** DATA TO USE follows **
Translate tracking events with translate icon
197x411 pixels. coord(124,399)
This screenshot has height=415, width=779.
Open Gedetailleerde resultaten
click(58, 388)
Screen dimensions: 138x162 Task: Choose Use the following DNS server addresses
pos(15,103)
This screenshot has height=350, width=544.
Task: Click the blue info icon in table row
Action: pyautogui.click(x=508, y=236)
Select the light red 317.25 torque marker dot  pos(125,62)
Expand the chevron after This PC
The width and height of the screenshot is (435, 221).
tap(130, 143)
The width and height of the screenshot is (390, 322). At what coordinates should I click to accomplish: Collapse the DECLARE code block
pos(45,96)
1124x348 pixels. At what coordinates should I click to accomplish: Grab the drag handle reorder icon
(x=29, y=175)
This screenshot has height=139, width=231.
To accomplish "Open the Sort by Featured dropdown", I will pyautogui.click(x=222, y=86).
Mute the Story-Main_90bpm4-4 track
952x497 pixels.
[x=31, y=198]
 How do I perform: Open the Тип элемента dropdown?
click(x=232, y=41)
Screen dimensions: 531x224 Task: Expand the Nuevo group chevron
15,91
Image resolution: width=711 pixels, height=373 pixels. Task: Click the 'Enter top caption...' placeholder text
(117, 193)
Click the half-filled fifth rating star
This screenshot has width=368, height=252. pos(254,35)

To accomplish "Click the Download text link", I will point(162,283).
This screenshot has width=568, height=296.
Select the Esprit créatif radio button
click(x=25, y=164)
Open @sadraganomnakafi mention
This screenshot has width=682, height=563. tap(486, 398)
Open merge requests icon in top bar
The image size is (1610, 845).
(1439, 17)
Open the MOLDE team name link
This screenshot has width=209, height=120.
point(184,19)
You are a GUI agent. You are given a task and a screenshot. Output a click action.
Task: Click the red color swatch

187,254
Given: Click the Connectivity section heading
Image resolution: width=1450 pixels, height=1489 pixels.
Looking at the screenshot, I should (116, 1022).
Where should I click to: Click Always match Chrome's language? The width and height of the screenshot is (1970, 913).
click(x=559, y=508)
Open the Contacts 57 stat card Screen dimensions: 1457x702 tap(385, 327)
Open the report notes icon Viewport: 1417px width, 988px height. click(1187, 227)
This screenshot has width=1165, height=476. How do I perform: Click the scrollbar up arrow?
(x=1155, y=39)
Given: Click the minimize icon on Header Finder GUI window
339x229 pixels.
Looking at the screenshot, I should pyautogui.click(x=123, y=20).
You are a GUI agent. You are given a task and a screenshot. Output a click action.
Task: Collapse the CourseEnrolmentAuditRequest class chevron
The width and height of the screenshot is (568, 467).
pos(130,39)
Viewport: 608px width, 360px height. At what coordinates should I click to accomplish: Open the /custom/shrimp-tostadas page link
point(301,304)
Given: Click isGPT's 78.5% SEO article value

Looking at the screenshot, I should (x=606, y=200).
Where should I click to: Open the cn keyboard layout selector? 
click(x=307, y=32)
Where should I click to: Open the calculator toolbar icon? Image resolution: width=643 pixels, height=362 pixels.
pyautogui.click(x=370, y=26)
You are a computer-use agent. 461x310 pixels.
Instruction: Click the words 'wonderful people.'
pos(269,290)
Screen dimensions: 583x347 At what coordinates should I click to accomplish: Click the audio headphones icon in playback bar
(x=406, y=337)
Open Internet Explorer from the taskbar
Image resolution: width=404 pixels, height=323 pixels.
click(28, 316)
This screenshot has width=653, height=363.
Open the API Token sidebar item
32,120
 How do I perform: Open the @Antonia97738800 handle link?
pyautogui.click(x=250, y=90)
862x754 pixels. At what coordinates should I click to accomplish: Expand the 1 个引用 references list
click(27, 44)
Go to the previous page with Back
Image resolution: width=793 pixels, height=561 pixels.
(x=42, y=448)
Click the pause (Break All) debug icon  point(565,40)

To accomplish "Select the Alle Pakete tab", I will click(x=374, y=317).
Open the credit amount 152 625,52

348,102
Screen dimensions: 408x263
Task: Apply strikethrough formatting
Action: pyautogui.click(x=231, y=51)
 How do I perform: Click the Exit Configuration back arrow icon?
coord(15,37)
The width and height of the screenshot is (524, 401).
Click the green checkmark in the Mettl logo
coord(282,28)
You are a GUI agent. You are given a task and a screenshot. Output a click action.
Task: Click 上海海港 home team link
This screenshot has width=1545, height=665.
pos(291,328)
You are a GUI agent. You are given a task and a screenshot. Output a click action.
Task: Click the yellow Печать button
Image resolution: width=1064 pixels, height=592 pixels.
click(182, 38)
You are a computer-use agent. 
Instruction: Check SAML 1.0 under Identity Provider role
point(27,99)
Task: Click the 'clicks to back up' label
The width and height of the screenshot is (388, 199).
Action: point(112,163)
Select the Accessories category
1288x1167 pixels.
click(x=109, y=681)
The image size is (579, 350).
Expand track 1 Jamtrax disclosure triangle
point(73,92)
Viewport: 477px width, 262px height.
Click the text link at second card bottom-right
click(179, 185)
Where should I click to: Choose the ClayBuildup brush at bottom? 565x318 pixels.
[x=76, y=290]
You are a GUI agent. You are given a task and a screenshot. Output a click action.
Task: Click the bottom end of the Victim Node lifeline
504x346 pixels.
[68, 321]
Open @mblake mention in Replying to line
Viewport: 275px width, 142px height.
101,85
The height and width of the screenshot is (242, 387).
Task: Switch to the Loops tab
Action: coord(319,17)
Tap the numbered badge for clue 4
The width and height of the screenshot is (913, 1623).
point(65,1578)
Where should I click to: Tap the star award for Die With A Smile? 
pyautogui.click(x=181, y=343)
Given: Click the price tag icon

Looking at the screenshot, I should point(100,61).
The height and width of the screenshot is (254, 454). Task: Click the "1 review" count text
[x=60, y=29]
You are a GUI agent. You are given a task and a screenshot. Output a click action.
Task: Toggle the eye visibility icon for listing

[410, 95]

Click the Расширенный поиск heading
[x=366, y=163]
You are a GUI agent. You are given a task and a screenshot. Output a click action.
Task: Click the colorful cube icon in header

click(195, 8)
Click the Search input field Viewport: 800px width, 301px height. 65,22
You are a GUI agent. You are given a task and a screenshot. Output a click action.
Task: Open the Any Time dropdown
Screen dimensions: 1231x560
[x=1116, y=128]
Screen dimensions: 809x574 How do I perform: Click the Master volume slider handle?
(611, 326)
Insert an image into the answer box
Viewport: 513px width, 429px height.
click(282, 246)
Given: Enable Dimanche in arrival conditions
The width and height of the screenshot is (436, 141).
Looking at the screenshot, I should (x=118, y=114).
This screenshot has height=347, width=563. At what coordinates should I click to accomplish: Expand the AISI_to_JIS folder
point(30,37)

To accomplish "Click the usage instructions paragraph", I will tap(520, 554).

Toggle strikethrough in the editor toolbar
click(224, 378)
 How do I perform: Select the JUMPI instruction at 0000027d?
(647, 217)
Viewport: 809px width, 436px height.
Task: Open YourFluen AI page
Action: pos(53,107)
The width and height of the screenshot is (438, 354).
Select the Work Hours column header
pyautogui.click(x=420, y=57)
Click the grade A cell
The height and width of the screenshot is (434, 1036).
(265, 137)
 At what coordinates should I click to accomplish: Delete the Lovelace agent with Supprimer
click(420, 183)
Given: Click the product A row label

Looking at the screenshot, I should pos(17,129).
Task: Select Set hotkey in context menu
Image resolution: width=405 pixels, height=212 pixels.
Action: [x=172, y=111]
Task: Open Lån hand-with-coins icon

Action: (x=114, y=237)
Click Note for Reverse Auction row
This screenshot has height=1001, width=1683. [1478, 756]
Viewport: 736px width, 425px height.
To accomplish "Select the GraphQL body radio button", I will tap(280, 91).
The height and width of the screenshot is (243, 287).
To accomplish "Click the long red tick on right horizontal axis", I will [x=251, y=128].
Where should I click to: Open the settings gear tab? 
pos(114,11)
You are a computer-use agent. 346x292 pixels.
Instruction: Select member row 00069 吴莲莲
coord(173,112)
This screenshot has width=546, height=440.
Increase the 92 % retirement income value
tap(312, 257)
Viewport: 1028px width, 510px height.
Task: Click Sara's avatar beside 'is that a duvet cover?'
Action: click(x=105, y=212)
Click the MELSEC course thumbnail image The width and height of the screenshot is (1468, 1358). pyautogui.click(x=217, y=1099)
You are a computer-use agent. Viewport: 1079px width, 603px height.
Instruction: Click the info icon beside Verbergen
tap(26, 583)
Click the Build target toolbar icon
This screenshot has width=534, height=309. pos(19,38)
** End of DATA TO USE **
_WHAT THIS TASK INVOLVES_
With the line that contains "Click the MELSEC" as the start, output every line through the end of the entries exactly. Add no other lines.

_EXERCISE RESPONSE_
Click the MELSEC course thumbnail image The width and height of the screenshot is (1468, 1358). pyautogui.click(x=217, y=1099)
You are a computer-use agent. Viewport: 1079px width, 603px height.
Instruction: Click the info icon beside Verbergen
tap(26, 583)
Click the Build target toolbar icon
This screenshot has width=534, height=309. pos(19,38)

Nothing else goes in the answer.